Dataset excerpt ->
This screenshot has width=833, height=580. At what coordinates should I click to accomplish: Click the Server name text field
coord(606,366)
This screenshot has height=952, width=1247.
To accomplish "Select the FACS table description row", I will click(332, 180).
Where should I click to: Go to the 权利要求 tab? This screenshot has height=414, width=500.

==

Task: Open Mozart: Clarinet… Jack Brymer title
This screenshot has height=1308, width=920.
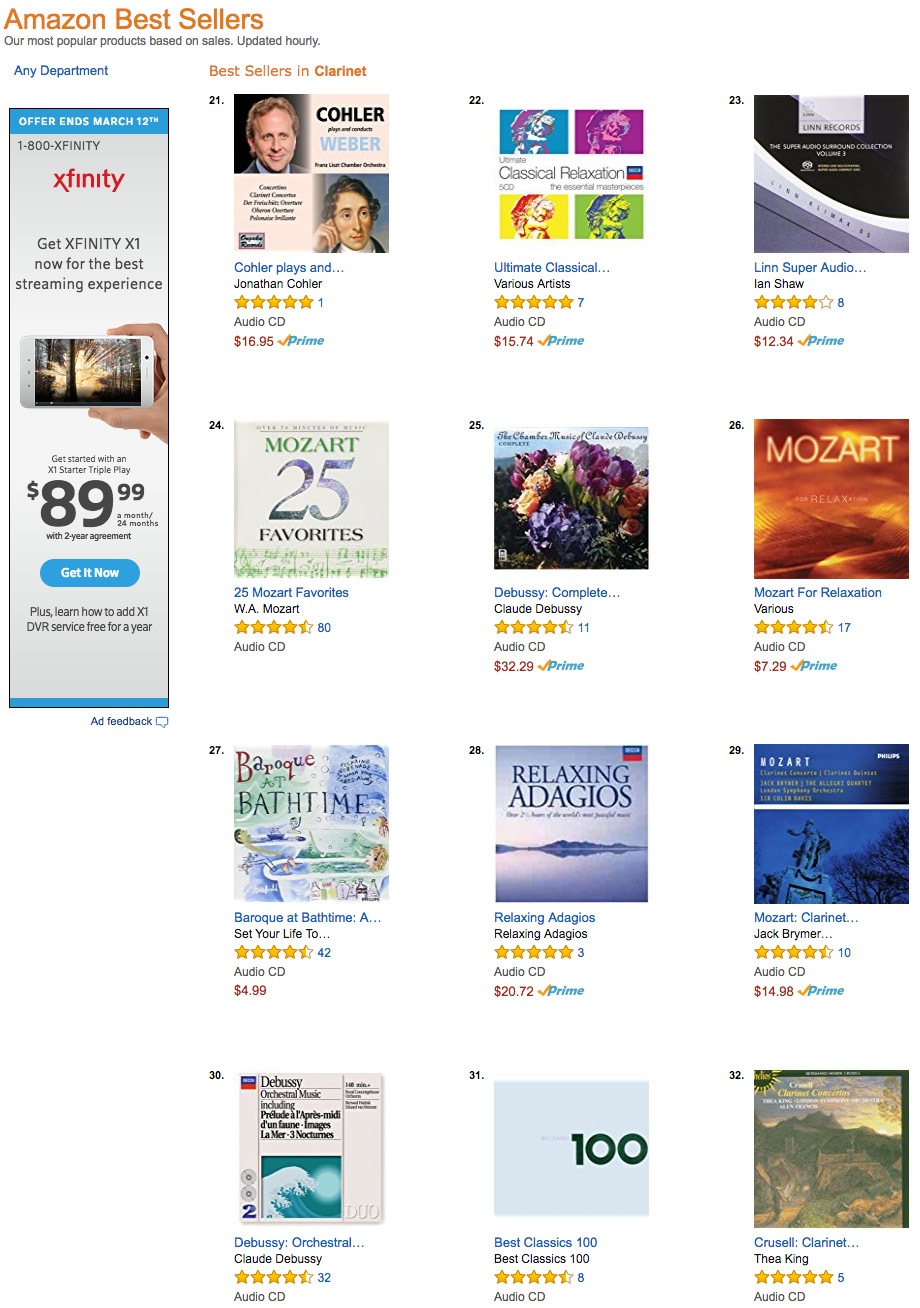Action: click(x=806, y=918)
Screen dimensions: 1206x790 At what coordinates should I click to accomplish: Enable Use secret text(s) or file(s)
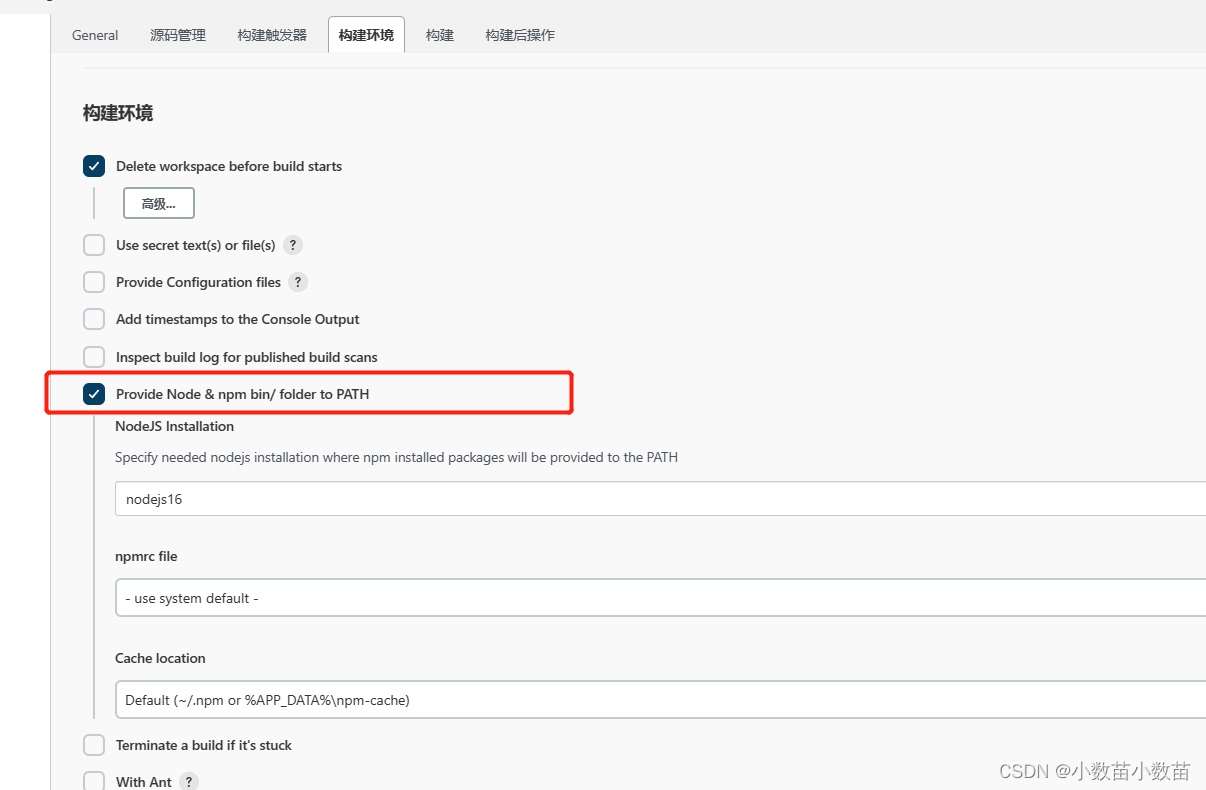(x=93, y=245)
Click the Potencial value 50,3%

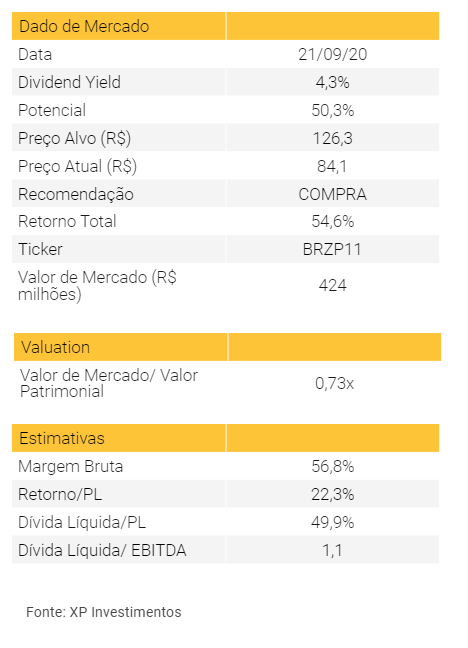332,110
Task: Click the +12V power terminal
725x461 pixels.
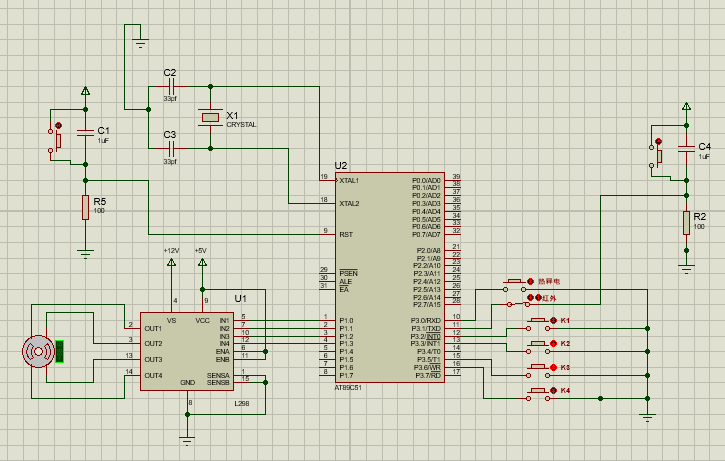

Written request -> In the data, from the line with "This screenshot has height=952, width=1247." up to and including the line with "Where should I", replace "description" with "summary" and leave everything else as it is. Give only those lines.

Solution for this exercise ->
This screenshot has height=952, width=1247.
To accomplish "Select the FACS table summary row", I will click(332, 180).
Where should I click to: Go to the 权利要求 tab? This screenshot has height=414, width=500.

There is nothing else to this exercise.